Zero-shot learning classifies unseen classes by leveraging semantic embeddings or attribute descriptions shared across seen and unseen classes. A model trained on seen classes transfers knowledge to unseen classes through semantic space. This enables generalization beyond training classes without task-specific fine-tuning.
Standard classification assumes that every class the model will encounter at test time was present during training. But consider an image classifier trained on 1,000 animal species that encounters a photograph of an okapi — a species it has never seen. A conventional classifier has no output node for "okapi" and must fail. Zero-shot learning solves this by never classifying into fixed output slots. Instead, it learns to map inputs into a shared semantic space where both seen and unseen classes have representations, then classifies by finding the nearest class representation in that space.

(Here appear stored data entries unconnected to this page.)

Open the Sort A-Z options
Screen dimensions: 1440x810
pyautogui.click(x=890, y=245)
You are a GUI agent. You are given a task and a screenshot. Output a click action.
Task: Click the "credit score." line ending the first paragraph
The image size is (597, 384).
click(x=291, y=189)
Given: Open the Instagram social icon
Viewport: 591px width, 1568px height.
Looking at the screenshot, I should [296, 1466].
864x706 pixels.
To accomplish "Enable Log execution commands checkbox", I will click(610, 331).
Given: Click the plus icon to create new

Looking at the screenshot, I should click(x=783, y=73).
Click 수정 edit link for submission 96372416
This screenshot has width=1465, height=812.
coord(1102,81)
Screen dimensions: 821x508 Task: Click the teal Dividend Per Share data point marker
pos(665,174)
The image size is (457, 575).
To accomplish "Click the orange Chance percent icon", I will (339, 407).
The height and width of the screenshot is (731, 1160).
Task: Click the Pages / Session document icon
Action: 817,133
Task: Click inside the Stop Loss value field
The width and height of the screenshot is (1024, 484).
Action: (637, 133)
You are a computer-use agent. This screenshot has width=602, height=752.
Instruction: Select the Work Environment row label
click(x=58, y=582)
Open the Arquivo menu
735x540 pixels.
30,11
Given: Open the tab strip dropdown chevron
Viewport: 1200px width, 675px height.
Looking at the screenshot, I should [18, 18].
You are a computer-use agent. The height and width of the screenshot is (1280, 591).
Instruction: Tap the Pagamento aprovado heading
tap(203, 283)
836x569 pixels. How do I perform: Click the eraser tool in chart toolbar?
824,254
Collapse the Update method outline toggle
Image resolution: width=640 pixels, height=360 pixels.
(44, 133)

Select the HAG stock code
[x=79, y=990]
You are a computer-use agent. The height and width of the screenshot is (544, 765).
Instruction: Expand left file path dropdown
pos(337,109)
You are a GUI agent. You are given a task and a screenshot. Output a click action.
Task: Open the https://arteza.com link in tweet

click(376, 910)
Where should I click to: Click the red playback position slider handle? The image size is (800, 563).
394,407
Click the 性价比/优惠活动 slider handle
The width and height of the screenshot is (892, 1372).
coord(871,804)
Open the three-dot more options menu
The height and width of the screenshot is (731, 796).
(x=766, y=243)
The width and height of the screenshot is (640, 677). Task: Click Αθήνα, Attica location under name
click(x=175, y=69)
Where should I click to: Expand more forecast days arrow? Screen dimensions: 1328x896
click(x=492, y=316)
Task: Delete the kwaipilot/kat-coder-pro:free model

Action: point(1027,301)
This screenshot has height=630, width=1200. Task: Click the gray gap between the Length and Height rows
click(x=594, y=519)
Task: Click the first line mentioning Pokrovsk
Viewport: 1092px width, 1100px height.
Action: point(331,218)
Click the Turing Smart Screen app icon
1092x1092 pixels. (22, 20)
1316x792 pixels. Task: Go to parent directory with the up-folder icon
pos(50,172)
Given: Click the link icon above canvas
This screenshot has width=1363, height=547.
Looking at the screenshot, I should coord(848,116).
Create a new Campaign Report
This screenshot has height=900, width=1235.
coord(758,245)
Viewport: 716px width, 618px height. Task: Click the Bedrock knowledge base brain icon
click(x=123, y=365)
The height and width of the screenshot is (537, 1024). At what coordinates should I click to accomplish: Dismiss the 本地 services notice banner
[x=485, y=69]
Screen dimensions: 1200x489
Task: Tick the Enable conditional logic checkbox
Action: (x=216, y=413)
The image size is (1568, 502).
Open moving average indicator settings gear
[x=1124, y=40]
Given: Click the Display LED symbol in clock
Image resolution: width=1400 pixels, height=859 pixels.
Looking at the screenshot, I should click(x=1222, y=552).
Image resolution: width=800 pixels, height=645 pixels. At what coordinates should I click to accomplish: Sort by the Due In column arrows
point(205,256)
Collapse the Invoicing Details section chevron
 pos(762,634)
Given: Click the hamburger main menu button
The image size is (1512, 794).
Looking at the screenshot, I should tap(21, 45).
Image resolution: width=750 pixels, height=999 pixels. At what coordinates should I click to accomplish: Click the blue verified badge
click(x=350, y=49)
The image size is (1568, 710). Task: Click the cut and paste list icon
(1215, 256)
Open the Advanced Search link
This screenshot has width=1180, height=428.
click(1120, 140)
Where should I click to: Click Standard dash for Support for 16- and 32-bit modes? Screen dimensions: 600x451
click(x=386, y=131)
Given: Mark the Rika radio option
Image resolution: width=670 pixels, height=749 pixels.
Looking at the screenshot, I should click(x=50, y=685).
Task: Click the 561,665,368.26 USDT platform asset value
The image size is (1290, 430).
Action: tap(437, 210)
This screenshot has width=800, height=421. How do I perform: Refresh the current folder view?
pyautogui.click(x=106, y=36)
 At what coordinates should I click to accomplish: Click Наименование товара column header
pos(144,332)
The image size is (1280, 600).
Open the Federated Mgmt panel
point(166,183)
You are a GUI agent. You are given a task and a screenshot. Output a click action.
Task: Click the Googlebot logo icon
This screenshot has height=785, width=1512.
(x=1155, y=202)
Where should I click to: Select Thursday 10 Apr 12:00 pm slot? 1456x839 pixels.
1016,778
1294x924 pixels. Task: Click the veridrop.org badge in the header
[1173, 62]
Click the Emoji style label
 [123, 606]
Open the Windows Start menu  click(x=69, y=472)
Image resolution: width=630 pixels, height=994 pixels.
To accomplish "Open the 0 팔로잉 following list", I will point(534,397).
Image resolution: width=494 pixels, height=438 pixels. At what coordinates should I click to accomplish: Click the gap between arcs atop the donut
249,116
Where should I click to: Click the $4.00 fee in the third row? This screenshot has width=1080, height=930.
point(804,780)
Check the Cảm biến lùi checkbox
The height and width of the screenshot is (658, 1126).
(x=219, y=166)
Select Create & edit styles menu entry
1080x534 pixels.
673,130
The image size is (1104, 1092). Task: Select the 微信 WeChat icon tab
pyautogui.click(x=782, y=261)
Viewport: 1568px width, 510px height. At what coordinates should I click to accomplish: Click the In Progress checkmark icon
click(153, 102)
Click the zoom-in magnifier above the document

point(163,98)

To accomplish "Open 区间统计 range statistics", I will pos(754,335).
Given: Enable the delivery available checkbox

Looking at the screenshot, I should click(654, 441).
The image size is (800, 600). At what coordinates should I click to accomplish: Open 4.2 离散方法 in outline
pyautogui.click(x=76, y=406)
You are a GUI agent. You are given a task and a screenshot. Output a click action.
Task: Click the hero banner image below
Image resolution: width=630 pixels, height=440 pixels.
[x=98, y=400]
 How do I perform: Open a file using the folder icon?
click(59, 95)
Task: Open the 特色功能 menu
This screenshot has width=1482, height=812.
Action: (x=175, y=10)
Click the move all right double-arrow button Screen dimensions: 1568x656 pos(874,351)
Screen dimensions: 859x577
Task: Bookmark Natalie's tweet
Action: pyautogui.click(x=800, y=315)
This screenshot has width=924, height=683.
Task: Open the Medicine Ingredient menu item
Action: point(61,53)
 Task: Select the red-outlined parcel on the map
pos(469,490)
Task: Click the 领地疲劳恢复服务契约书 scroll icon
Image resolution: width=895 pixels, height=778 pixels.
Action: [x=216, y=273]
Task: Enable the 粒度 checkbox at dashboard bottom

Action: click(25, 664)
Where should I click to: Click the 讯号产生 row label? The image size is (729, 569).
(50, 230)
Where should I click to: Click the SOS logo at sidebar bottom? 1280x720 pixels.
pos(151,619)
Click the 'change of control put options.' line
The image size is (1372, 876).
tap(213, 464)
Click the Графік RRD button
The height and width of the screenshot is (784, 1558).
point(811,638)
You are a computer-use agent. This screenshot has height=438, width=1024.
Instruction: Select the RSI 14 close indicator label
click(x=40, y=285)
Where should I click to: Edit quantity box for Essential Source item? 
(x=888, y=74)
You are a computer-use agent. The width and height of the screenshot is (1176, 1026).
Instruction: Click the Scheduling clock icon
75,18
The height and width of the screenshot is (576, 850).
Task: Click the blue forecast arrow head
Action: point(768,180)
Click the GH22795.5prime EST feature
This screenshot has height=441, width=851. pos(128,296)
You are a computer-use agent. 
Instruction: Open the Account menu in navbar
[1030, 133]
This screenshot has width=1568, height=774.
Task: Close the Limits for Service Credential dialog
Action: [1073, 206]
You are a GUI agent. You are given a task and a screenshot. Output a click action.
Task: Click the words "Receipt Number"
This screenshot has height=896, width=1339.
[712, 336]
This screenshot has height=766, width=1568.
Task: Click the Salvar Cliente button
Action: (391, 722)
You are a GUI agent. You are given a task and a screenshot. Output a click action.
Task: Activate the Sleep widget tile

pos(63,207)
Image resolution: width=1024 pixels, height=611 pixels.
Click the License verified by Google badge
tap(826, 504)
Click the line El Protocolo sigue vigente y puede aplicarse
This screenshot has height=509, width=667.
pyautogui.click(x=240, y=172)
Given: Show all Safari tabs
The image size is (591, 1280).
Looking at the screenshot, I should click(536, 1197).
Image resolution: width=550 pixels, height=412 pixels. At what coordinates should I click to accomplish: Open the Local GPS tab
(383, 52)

The key ingredient is the semantic embedding of classes, which you know from your study of word embeddings. Each class is represented not by an arbitrary integer label but by a rich vector — typically a word embedding of the class name, or a vector of human-defined attributes (has stripes, is tall, is herbivorous). During training, the model learns to project input features (image pixels, text tokens) into this same semantic space so that images of zebras land near the "zebra" embedding. At test time, the model projects the okapi image into semantic space and finds that it is closest to the "okapi" class embedding — even though no okapi image was ever used in training. The model succeeds because "okapi" has a meaningful position in semantic space (near "giraffe" and "deer") that captures its visual properties.
Two main approaches dominate. Attribute-based methods define each class by a binary or continuous attribute vector — for animals, attributes might include "has fur," "has hooves," "is domesticated." The model learns to predict attributes from inputs, then matches predicted attributes to class attribute vectors. Embedding-based methods use pre-trained word vectors or sentence embeddings as class representations and learn a compatibility function between input features and class embeddings. The embedding approach is more scalable since it requires no manual attribute annotation, and it benefits directly from the structure that word embeddings capture — semantically similar classes have similar embeddings, so knowledge about horses transfers naturally to zebras.
A critical challenge is the hubness problem and domain shift. In high-dimensional spaces, some points (hubs) tend to be nearest neighbors of many other points, causing certain classes to be predicted far too often. Domain shift occurs because the model's projection function was optimized on seen classes and may not generalize well to unseen ones. Generalized zero-shot learning addresses an even harder setting where test examples may come from either seen or unseen classes, requiring the model to avoid the temptation of always predicting a familiar seen class. Solutions include calibration techniques and transductive methods that use unlabeled test data to adapt the projection. Zero-shot learning connects naturally to the broader transfer learning paradigm: instead of transferring learned features across tasks, it transfers semantic structure across classes.